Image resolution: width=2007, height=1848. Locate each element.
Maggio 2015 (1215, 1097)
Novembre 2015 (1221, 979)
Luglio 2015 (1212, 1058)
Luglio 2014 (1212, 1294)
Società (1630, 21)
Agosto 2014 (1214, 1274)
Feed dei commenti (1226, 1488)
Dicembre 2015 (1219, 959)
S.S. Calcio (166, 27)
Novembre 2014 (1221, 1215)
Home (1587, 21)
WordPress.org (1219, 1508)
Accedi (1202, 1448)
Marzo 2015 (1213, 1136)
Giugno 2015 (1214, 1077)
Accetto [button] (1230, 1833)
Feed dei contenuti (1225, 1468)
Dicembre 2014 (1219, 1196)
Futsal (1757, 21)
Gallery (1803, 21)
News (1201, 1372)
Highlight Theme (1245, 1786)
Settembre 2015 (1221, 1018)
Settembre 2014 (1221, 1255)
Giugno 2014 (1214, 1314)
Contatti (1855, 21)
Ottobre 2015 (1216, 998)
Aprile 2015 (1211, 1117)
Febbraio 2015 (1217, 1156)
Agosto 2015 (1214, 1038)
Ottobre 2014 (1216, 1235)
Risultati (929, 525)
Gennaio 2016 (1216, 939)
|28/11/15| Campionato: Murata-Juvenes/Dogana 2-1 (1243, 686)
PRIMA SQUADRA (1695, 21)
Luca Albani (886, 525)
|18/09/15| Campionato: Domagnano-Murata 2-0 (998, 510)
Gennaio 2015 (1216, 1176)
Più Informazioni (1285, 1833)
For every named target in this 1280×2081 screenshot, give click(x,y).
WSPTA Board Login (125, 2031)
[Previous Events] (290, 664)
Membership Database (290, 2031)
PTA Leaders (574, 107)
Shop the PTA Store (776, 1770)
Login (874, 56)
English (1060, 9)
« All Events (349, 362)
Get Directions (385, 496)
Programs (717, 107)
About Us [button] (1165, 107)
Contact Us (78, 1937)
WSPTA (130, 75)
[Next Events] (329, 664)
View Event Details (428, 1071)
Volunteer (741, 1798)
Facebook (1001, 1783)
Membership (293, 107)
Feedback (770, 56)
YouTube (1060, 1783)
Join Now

Required action:
Looking at the data above, give the number of lines that include "Campionato"; add nothing else.

Task answer:
2